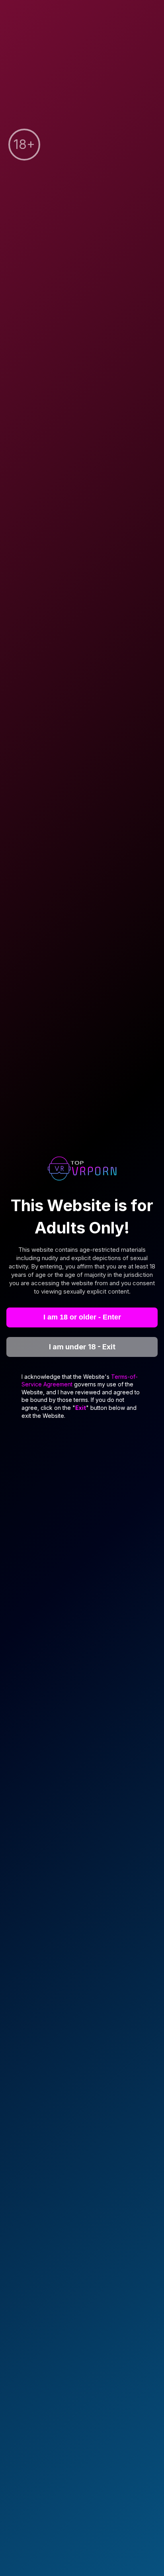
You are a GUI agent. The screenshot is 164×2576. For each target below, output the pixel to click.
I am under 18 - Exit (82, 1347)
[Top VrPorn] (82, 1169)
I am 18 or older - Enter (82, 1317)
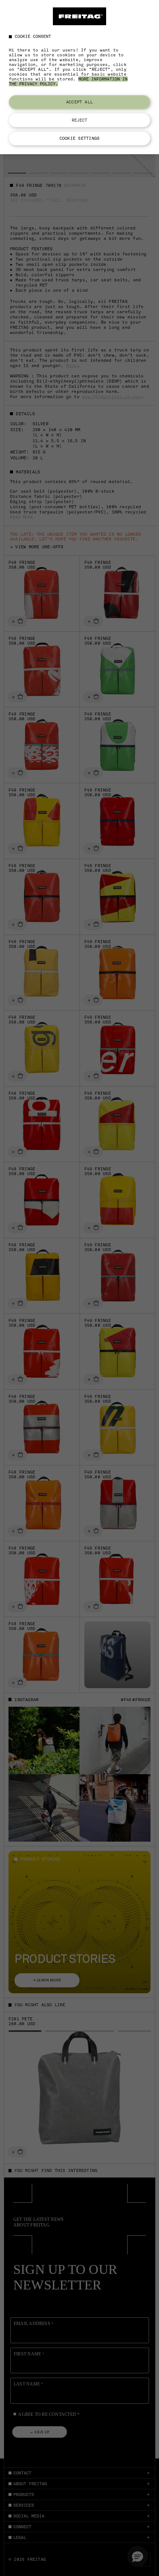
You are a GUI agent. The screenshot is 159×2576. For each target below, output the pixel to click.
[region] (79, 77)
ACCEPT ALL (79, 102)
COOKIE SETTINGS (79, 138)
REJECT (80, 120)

YOUR ASSIGNMENT => Among the lines above, return those that hold the word "each".

SOLUTION TO THIS TASK =>
You are a GUI agent. The screenshot is 164×2576. For each target below, output the pixel to click.
You are a GUI agent. The screenshot is 159×2576. For each target below, output the pixel to click.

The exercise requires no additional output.